After five years of deliberation, Drug Enforcement Agency (DEA) has officially rejected a petition that would have reclassified marijuana under the Federal Controlled Substance Act. The drug is currently listed on Schedule I, meaning that it is viewed as having “no acceptable medical use in treatment,” and is therefore banned in the United States.
The proposed change would have moved marijuana to Schedule II, making it available by prescription nationwide. That would have been good for patients and scientists, and it would have represented a major step toward resolving the hypocritical mess that characterizes our current laws on marijuana.
Despite many peoples’ assumptions to the contrary, the current law does not ban scientific investigation into the harms and benefits of the drug, so moving marijuana to Schedule II won’t lead to major changes in research activity. It’s true that scientists studying marijuana must jump through multiple bureaucratic and regulatory hoops. But the same requirements apply to many other Schedule II substances. Nevertheless, dozens of scientists—myself included—have been engaged in such research for decades.
That is how we know, for example:
that the drug stimulates appetite in HIV-positive patients, which could be a lifesaver for someone suffering from AIDS wasting syndrome,
and
that marijuana is useful in the treatment of neuropathic pain, chronic pain, and spasticity due to multiple sclerosis.
It is therapeutic benefits such as these that have compelled citizens to vote repeatedly over the past two decades to legalize medical marijuana at the state level.
Today, 24 states and the District of Columbia allow patients to use marijuana for specific medical conditions.
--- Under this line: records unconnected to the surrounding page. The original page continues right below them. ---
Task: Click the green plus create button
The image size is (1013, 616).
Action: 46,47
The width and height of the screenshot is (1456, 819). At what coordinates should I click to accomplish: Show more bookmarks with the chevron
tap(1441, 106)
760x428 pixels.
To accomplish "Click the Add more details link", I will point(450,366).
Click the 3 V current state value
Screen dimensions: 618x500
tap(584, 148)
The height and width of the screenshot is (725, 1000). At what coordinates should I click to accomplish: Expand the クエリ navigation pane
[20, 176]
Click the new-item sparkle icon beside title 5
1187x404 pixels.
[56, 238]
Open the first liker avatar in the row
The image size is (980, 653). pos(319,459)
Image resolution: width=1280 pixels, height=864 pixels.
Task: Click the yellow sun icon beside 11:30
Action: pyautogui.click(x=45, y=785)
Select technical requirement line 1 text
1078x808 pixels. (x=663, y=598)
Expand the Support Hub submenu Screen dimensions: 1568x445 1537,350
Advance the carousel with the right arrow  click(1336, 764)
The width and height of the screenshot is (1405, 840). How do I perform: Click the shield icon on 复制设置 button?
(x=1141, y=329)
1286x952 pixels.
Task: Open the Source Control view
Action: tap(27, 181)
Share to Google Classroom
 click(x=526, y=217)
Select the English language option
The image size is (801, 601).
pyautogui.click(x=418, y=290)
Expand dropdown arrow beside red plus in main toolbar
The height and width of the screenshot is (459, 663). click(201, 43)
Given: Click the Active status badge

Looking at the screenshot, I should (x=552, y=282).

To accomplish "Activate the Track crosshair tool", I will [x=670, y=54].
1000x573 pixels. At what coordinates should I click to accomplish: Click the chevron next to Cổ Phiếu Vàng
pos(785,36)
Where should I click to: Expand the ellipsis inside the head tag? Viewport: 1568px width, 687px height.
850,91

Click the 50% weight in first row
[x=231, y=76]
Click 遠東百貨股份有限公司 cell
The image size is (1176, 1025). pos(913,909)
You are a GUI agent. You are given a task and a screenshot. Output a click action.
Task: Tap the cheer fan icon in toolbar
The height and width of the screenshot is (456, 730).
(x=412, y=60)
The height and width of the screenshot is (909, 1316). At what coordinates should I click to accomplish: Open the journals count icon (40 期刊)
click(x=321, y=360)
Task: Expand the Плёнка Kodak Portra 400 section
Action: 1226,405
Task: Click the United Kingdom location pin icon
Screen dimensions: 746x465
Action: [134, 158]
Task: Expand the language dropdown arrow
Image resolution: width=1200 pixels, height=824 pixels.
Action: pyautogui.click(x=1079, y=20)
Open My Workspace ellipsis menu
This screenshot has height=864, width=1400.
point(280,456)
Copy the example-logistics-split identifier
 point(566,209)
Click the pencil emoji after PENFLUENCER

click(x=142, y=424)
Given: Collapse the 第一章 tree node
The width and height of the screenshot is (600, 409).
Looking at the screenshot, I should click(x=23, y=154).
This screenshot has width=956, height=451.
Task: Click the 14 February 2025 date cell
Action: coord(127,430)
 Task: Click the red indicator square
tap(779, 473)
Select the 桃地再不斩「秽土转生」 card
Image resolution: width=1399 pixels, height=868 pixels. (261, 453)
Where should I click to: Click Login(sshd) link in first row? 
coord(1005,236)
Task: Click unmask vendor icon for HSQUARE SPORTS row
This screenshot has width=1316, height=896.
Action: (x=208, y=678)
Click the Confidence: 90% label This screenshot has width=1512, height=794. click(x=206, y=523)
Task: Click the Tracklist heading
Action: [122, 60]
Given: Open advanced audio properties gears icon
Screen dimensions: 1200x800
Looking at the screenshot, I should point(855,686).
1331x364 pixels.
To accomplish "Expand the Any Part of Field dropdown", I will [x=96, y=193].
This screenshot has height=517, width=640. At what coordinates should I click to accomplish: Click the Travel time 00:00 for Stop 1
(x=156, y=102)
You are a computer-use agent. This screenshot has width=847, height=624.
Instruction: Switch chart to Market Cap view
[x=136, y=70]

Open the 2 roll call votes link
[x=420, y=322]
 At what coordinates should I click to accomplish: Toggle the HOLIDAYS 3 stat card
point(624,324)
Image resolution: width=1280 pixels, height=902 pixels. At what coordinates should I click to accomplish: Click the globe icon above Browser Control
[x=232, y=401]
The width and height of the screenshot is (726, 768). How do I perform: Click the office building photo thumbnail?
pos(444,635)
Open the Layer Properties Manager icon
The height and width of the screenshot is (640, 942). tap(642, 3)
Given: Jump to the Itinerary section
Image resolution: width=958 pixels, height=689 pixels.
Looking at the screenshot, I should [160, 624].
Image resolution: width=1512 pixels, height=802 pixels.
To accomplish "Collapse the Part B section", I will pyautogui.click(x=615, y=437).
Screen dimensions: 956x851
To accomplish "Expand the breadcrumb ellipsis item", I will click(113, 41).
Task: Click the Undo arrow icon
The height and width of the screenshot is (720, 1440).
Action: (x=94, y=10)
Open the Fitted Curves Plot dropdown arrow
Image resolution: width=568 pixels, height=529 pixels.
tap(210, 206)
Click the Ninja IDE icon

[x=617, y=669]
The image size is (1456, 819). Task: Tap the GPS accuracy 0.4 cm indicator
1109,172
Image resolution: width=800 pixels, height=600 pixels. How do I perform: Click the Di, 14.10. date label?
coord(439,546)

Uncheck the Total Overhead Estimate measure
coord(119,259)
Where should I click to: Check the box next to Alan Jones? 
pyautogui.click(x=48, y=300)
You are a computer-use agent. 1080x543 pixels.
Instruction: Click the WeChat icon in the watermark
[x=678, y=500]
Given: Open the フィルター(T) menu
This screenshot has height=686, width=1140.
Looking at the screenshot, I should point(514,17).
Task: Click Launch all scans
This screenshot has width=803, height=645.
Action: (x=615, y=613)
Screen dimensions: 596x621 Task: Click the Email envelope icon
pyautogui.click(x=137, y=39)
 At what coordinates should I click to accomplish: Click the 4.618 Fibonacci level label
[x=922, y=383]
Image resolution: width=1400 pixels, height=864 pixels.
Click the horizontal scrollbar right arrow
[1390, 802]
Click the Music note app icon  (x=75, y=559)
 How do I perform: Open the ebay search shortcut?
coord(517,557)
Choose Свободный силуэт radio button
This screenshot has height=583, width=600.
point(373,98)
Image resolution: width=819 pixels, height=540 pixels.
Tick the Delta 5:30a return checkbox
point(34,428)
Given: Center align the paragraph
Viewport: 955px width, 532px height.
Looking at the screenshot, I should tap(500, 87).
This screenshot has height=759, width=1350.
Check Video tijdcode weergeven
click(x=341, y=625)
And yet Federal law still technically forbids the use of medical marijuana.
The inconsistency of Federal laws with these other programs and initiatives, and with the increasing number of studies demonstrating the medical usefulness of the substance, makes marijuana’s Schedule I status seem like medical and/or governmental hypocrisy, undermining peoples’ trust in the relevant federal agencies.
In fact, there is now a general sentiment among scientists that the failed war on drugs has biased the DEA against acknowledging any therapeutic potential of marijuana.
The agency has been sitting on the rescheduling petition for half a decade, and has only just now responded. It is hard to avoid the impression that the DEA’s leadership was stalling in hopes that the American public would forget about the petition.
Recently, DEA commissioner Chuck Rosenberg described the very concept of medical marijuana as “a joke.”
Perhaps it’s also a joke that a law enforcement agency has the final word on a medical issue.
As a scientist and educator, I am worried that we have lost credibility with many young people and with those seeking treatments for a variety of medical conditions because our current scheduling of marijuana ignores the scientific and medical evidence.
When we make decisions based on factors other than the available empirical evidence, we are less than objective, which means we are no longer acting as scientists.
As a result, I am further concerned that individuals most in need of our help and objective advice will reject other drug-related information from “official” sources, even when the information is accurate.
This can contribute to patients being more susceptible to seeking quackery in lieu of proven medicine, which can put them at unnecessary health risks.
It’s time we lessened the outsized influence of a law enforcement agency on medical decisions and started to rebuild our credibility as scientists on the marijuana issue.